Generally, the array of pixels is tested and evaluated before field usage or product distribution to determine which of the correction components may need to be applied to the pixels. The correction components include a gain coefficient and an offset coefficient. The gain coefficient is a value that may be multiplied by the characteristic data in order to correct the data. In various embodiments, the gain coefficient may have a range of values from 0 to approximately 2. The offset coefficient is another value that may be added to the characteristic data to provide correction to each pixel. In various embodiments, the offset coefficient may have a range of values from approximately −512 to approximately 511.
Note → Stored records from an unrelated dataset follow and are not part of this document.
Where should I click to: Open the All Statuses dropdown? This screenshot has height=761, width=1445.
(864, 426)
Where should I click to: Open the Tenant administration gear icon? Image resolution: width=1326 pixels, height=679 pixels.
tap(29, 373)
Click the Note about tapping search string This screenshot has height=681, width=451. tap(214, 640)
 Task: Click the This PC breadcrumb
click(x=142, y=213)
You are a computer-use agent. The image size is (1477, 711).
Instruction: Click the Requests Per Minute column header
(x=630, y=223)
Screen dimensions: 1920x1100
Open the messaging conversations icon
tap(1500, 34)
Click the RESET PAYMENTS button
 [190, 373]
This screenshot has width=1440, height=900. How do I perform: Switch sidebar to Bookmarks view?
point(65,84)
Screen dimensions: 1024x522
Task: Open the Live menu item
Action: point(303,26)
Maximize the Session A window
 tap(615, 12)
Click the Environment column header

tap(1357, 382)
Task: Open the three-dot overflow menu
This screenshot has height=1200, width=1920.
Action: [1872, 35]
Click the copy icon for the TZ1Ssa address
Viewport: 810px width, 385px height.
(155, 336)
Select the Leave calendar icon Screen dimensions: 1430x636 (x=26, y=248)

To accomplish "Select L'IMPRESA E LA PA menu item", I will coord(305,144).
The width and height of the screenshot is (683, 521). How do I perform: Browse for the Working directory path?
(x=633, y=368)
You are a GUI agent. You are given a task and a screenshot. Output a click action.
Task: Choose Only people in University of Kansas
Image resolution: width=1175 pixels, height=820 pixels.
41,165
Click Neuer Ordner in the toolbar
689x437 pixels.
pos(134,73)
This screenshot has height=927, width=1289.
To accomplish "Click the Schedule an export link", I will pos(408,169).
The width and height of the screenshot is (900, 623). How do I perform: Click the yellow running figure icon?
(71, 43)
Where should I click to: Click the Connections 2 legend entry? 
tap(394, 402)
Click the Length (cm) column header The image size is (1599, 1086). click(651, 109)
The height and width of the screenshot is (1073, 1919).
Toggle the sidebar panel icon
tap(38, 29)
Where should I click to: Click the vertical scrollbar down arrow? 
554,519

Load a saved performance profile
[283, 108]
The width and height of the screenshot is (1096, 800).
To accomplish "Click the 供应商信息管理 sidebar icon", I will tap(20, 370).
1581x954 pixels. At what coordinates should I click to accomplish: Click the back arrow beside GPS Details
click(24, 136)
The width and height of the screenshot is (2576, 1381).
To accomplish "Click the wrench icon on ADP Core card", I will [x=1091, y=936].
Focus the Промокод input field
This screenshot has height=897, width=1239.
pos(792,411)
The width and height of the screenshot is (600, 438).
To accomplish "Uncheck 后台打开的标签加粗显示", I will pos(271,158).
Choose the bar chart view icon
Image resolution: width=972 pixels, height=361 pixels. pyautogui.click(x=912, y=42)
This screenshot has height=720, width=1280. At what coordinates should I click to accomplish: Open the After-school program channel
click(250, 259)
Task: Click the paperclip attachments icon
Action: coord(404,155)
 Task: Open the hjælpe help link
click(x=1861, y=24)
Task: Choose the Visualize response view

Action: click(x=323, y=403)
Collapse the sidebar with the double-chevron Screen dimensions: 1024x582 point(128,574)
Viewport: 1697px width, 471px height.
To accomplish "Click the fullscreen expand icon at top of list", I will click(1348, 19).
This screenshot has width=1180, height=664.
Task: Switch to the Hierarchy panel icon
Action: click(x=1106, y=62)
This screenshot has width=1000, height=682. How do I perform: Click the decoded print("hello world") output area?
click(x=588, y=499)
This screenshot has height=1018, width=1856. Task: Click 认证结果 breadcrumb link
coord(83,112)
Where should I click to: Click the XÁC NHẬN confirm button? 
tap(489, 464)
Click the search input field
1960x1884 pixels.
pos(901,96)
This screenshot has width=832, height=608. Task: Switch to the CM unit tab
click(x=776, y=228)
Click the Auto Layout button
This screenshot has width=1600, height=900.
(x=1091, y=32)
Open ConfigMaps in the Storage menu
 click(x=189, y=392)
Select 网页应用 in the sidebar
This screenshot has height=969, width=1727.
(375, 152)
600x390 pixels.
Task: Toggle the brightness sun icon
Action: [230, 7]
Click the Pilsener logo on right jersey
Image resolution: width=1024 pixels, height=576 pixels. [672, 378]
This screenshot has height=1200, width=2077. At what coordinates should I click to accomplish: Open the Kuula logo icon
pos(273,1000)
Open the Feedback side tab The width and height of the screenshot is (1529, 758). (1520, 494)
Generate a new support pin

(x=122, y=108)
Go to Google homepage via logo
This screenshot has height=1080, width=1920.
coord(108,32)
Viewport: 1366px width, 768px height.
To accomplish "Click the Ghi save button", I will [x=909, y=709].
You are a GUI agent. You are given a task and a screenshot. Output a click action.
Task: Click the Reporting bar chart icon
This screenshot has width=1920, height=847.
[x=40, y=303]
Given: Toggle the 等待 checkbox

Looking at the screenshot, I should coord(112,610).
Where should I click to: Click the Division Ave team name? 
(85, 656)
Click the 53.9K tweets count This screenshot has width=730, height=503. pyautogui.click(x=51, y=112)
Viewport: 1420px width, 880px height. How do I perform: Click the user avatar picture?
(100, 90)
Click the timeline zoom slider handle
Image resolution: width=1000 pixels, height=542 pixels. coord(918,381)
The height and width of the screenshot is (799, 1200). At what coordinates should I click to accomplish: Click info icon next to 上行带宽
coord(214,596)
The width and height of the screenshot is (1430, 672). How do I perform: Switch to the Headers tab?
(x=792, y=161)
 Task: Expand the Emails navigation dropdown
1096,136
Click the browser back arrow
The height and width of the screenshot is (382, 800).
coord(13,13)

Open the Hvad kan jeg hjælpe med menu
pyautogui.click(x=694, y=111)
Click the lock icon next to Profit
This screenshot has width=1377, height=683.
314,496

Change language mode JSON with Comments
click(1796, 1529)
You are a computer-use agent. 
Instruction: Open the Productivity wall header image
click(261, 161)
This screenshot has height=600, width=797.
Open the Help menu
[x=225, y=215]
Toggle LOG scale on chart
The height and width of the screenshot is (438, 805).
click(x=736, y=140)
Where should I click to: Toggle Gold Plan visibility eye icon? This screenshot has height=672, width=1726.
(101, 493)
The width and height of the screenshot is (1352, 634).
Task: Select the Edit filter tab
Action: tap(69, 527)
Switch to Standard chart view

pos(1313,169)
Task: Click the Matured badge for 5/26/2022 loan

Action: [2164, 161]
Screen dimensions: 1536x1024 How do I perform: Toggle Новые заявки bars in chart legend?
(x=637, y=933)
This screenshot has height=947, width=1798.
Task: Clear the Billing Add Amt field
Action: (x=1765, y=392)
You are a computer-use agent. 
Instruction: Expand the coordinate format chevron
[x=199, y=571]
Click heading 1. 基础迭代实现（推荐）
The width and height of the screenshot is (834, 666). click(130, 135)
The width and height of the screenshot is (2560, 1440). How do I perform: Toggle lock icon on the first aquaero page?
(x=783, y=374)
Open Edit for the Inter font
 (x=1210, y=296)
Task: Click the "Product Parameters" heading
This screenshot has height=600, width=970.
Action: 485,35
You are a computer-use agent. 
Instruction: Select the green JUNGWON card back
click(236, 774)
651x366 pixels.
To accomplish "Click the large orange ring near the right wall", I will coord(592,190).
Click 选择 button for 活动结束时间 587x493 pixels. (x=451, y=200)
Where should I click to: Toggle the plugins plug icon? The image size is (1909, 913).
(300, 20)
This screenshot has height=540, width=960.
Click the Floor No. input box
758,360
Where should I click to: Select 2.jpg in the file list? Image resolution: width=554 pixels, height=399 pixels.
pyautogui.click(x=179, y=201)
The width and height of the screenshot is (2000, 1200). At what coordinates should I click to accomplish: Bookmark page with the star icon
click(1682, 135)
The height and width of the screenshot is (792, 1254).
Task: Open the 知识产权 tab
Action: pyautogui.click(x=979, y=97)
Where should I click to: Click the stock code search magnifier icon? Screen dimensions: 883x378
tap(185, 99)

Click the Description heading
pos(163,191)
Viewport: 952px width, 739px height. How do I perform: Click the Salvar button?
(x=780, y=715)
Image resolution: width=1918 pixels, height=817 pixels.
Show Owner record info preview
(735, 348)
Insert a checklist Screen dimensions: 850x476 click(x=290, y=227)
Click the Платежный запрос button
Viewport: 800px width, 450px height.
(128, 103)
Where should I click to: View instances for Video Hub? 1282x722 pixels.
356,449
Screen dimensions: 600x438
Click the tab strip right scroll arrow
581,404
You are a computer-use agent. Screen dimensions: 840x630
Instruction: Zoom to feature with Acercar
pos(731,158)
Some pixels in the array may need their characteristic data corrected by the gain coefficients, some pixels may need correction by the offset coefficients, some pixels my need both the gain coefficient and offset coefficient corrections. If a pixel is good and needs no correction, as an example, the gain coefficient may have a value of 1 and the offset coefficient may have a value of 0.
In general, an offset coefficient and a gain coefficient are applied to every pixel in the array, so that each pixel will respond to light uniformly. This process is known as non-uniformity correction (NUC) of a pixel. A method used to calculate the NUC offset and gain coefficients involves recording flat field images at various light levels. Normally, two different light levels are selected and a pixel's response to the two different light levels is calculated as a slope and compared to the average slope of the entire sensor.
The method of calculating NUC gain coefficients is linear. Pixels, however, respond non-linearly to different light levels. The inventor discovered that less non-uniformity is observed at light levels near those used to calculate the NUC gain coefficients, but the error/non-uniformity of a non-uniformity corrected pixel may be quite dramatic at extreme ADU levels. The effect of this is that if the average video level of a scene is near the midpoint of the display range, pixels at the upper boundary of the display range may be displayed inaccurately, because the amount of gain applied is inappropriate for this video level.
Accordingly, an improved method is still needed to provide non-uniformity correction of pixels in an imaging array that overcomes the aforementioned problems.